This might be a simple question for some of you, but I am quite confused on the whole concept of principal ideals.
Question 1: What is the characteristic of $\mathbb{Z}_2[X,Y]$ where it is the ring of polynomials in $X$ and $Y$.
I know the characteristic of a ring is the least such positive integers such that $na=0$
I also know that $\mathbb{Z}_n$ has characteristic $n$, but that is about it
Question 2: Is every ideal in $\mathbb{Z}_2[X,Y]$ principal? Why?
I would really appreciate some help on this.

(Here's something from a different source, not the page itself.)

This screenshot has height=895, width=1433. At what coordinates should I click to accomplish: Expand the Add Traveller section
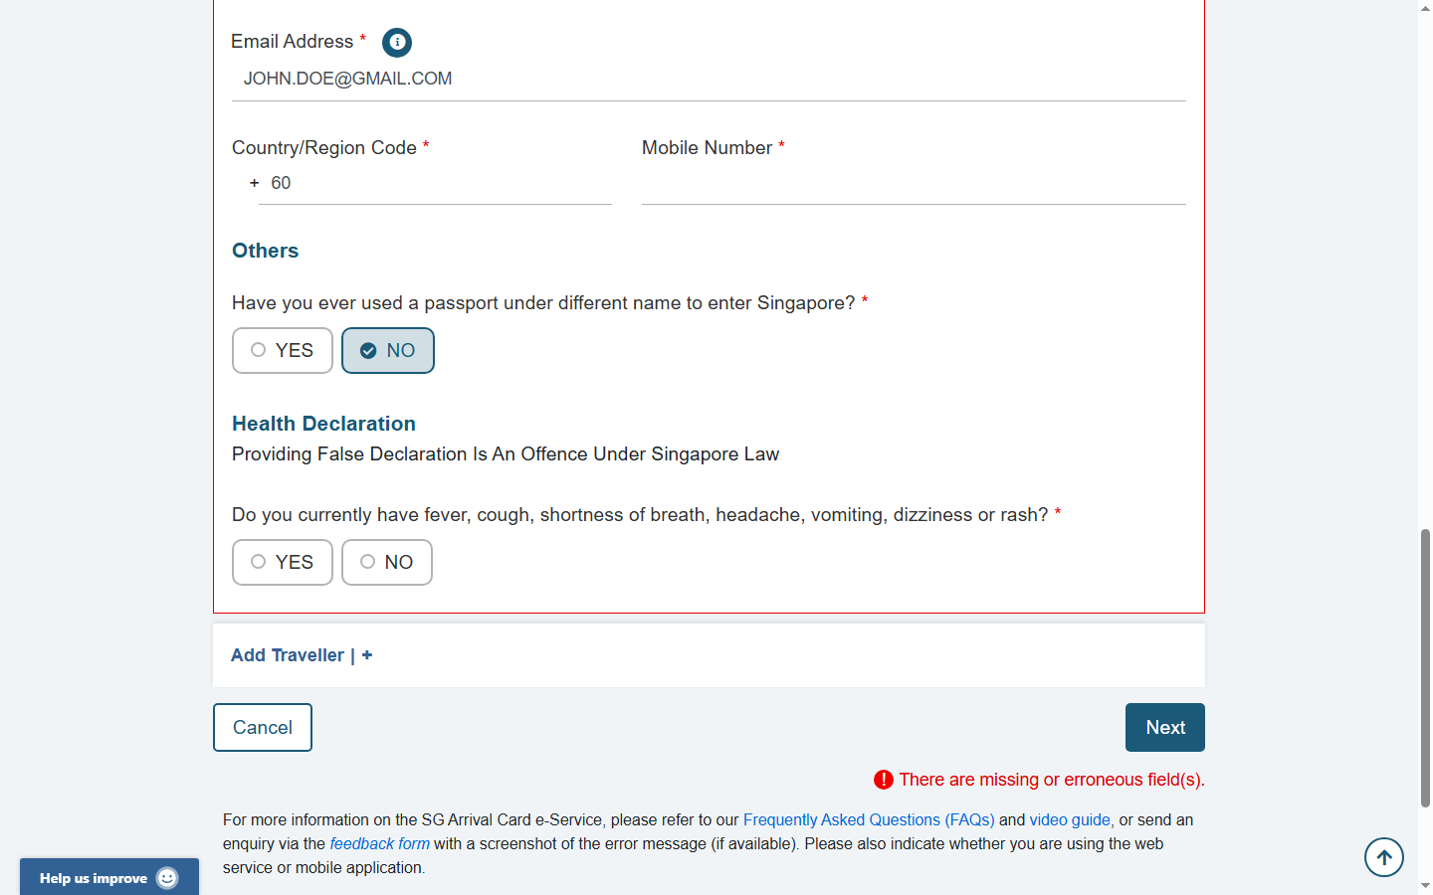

Observe that if $A$ is a subring of $B$, then $A$ and $B$ have the same characteristic, assuming the rings have unity $1$, because in this case the characteristic is the least positive integer $n$ such that $n1=0$ (if such an integer exists, otherwise it the characteristic is $0$).
Since $\mathbb{Z}_2$ is a subring of $\mathbb{Z}_2[X,Y]$, …
Consider now the ideal $I$ generated by $X$ and $Y$. If it is principal, it is $I=(f)$ for some polynomial $f(X,Y)$. This implies that $$ X=f(X,Y)g(X,Y),\quad Y=f(X,Y)h(X,Y) $$ for some polynomials $g$ and $h$. Can you get a contradiction from this? Hint: consider the degrees in $X$ and $Y$ and exploit the fact that $\mathbb{Z}_2$ is a domain, actually a field.